Just after Beau Webster stroked a boundary through the covers as Essex recovered from the loss of early wickets, a man from the mighty Friends of Grace Road with a dogged sales pitch and untameable sideburns tried to flog lottery tickets. A family crowd ticked every diversity box the game is targeting right now. Though admittedly social class is never clearly visible. And perhaps the novelty of the game or venue meant that virtually no one got on the pitch to play at the break. Then again, the adjoining second field allowed youngsters to enjoy their own games throughout. After Sol Budinger’s first-ever century put Leicestershire in command in their reply, Essex took a rattle of late wickets to threaten a comeback.
However, a dozen teenagers were oblivious to the rising tension and instead found their fun inside a net on the other pitch, crowding a batter whose job was to survive of a bout of square-turning off-spin. They were youth players from Kibworth CC, who formed an army of volunteers on the day. Earlier, one of them had pointed out Josh Cobb, developed at Leicestershire and now at Northamptonshire, in the Kibworth team groups on the wall of the second pavilion that doubled as a coffee station for both volunteers and media. He added I should come back and cover him when he makes it. As I left for the press tent, we verbally agreed I would ghost his autobiography if he did. Five minutes later, Cobb turned up to say hello to friends. It was that sort of day. One where that face you kind of recognise sitting next to you might be a player or that neighbour you sometimes see in the village shop. And, but for that respectful gap, you could reach out and touch a boundary fielder.
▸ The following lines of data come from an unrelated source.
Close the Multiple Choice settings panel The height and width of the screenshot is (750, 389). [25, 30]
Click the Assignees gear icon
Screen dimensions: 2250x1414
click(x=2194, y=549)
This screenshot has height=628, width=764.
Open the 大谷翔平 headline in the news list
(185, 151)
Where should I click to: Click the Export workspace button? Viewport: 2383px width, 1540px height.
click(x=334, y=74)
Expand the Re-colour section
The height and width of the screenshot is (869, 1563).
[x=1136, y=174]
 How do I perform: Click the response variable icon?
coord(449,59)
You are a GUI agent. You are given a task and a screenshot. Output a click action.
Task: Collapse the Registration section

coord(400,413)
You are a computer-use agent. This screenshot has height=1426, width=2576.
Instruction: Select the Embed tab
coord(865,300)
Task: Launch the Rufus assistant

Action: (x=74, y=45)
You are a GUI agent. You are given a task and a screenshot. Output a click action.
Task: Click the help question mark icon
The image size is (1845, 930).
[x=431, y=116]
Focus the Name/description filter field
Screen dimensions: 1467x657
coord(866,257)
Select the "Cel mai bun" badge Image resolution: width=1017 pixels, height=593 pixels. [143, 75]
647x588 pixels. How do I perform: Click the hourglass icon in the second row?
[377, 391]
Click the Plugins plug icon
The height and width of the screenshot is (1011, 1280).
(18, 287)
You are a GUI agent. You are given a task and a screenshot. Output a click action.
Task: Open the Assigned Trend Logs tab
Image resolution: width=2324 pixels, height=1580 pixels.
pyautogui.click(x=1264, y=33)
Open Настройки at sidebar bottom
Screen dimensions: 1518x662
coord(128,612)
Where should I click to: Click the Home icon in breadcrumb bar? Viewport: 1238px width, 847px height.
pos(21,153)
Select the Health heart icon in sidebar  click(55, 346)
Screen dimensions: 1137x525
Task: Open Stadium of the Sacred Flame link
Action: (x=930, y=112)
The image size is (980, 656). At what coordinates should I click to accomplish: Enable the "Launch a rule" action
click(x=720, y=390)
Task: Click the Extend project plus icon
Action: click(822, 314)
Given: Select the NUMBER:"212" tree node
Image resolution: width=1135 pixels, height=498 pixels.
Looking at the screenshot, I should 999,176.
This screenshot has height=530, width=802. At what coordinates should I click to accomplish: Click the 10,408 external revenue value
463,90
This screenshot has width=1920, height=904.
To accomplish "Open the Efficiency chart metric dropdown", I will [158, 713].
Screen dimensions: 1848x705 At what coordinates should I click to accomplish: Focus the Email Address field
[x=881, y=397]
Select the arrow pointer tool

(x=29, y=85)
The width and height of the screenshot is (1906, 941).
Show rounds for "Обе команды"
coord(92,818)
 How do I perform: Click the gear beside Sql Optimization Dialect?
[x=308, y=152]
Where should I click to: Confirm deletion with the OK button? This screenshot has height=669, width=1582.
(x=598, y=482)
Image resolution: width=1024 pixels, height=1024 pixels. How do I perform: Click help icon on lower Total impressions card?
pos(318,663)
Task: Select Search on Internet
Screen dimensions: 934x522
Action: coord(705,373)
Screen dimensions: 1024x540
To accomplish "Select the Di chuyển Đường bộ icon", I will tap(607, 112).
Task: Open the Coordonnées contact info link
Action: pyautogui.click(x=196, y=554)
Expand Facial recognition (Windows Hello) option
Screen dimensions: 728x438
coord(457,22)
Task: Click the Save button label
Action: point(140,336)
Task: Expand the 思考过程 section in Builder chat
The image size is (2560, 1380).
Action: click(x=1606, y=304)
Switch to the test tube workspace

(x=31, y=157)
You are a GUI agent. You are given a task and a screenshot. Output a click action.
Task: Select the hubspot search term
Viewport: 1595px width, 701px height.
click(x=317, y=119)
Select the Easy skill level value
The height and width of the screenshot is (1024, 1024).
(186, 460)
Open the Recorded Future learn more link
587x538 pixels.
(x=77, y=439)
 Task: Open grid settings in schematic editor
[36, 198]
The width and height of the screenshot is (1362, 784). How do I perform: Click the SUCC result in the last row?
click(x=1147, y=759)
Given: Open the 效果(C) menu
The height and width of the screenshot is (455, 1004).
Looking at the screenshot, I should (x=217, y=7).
The official attendance was 1,066, just over Kibworth’s target, and Leicestershire will be back for two more seasons. The club have ensured the under-19s women’s tournament this weekend is being played on the same strip. Apparently, they are excited about playing “where the professionals play”. They should be. There is nothing like local cricket for making a direct connection and laying the foundations for the future of the game.